• Texte
- - - - - - -

Page:Monselet - Petits mémoires littéraires, 1885.djvu/133

Le texte de cette page a été corrigé et est conforme au fac-similé.
125
petits mémoires littéraires

plus large et plus philosophique. C’était un art absolument élevé dans le naturel. Ramenant sur lui les pans de sa longue redingote noire, la tête blanche, redressée et dominante, le geste sobre, grave, précis, Delsarte rendait saisissante l’action du poète. Car il y a des moments où La Fontaine est plus qu’un fabuliste et atteint aux plus hautes régions de la poésie. Delsarte était monté dans ces régions-là sans effort, par la seule puissance d’un génie fait de réflexion et d’étude.

- - - - - - -

• Consignes
1. D'après le texte :
(a) De quelle couleur est la redingote de Delsarte ?
(b) Quelles régions La Fontaine atteint-il à certains moments ?
(c) De quoi est fait le génie de Delsarte ?
2. Pouvez-vous recopier à l'identique le passage du texte qui s'ouvre sur les mots « Le texte de » et se clôt sur « réflexion et d’étude. » ?

• Extrait des données

- - - - - - -

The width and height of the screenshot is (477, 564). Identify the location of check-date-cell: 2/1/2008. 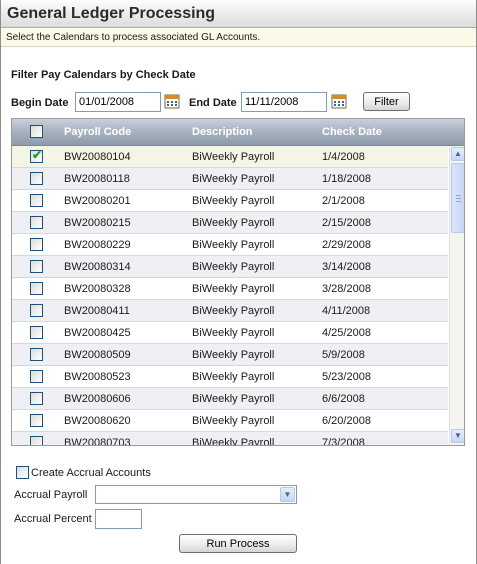
(344, 201).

- - - - - - -

• Réponses numérotées
1.
(a) Noire.
(b) Les plus hautes régions de la poésie.
(c) De réflexion et d'étude.

2.
Le texte de cette page a été corrigé et est conforme au fac-similé.
125
petits mémoires littéraires

plus large et plus philosophique. C’était un art absolument élevé dans le naturel. Ramenant sur lui les pans de sa longue redingote noire, la tête blanche, redressée et dominante, le geste sobre, grave, précis, Delsarte rendait saisissante l’action du poète. Car il y a des moments où La Fontaine est plus qu’un fabuliste et atteint aux plus hautes régions de la poésie. Delsarte était monté dans ces régions-là sans effort, par la seule puissance d’un génie fait de réflexion et d’étude.